Summertime in Florida means more brain freezes

Now that we're in the heat of the summer, many may be enjoying a frozen drink or ice cream when suddenly severe pain takes over your brain. You stop eating, and seconds later the pain ends. You have experienced the weird phenomena known as brain freeze. 

If you live in Florida, and you have sought out an icy treat, you probably know this feeling.  

“It felt like someone was putting an ice pack on my head," little Grayson explained.

For Arianna, she has her own description. “It felt like my whole brain had freezed.”   

Arianna got it right. Brain freeze is a recognized condition. 

Dr. Juan Valdivia-Valdivia at BayCare Medical Group said, “It’s called sphenopalatine ganglion," and there are two theories.  

When something cold hits your upper palate, your blood vessels in the area constrict and then dilate, and scientists actually proved this in a study.

“They had a group of subjects or volunteers, and they used transcranial Doppler so they had a cold stimulus, like a Slurpee or ice cream, and they saw that the blood flow increased significantly after this," Valdivia-Valdivia said.

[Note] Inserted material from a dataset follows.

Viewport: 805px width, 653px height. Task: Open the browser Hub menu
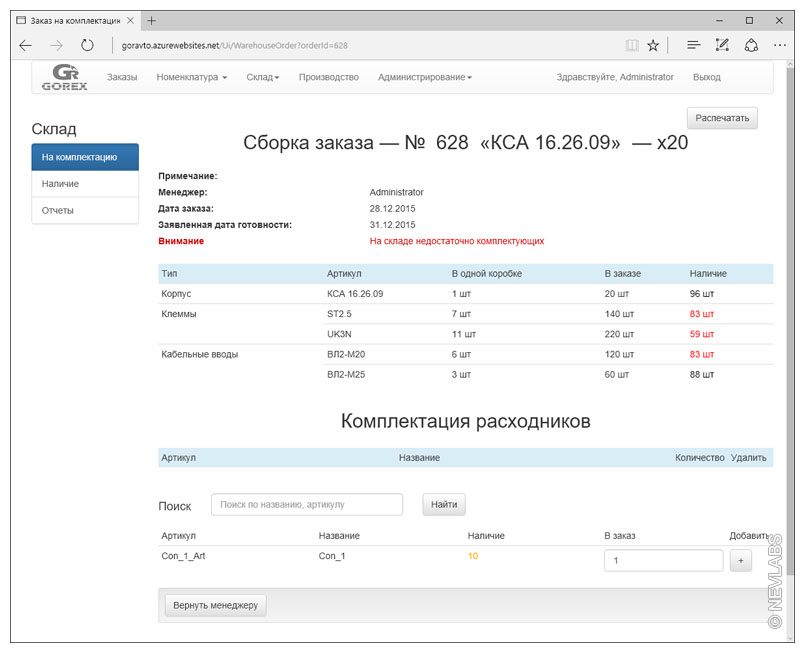pyautogui.click(x=693, y=45)
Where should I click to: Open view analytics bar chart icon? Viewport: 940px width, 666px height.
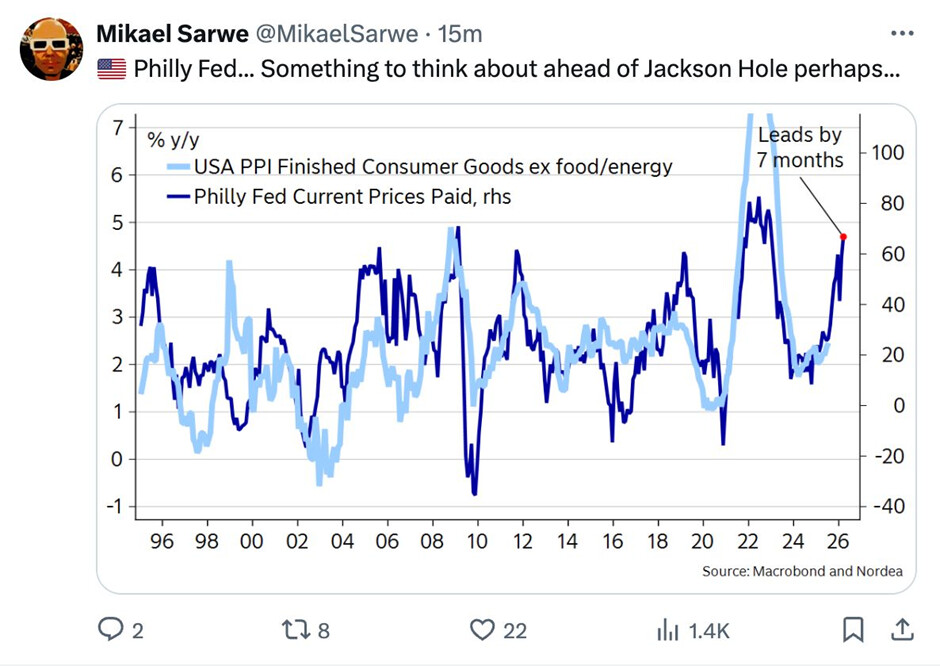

That raises pressure inside the skull producing those headaches. The other theory is referred pain.

"Your brain, by getting stimuli from the pallet area, thinks, it gets confused and thinks stimuli is from here," Valdivia-Valdivia explained. “I think the message to take home is the brain is telling you not to do that. Just like any pain stimulus.”  

Basically, if it hurts, stop doing it. 

Researchers hope that learning more about brain freeze might lead to treatment or even a cure for migraine headaches. For the rest of us though, if you want the brain freeze to stop -- try these tips from a couple of young experts.  

Little Harper said, “I put my tongue up on my teeth." while Aiden told FOX 13 news, “I stop and waited for it to go away.”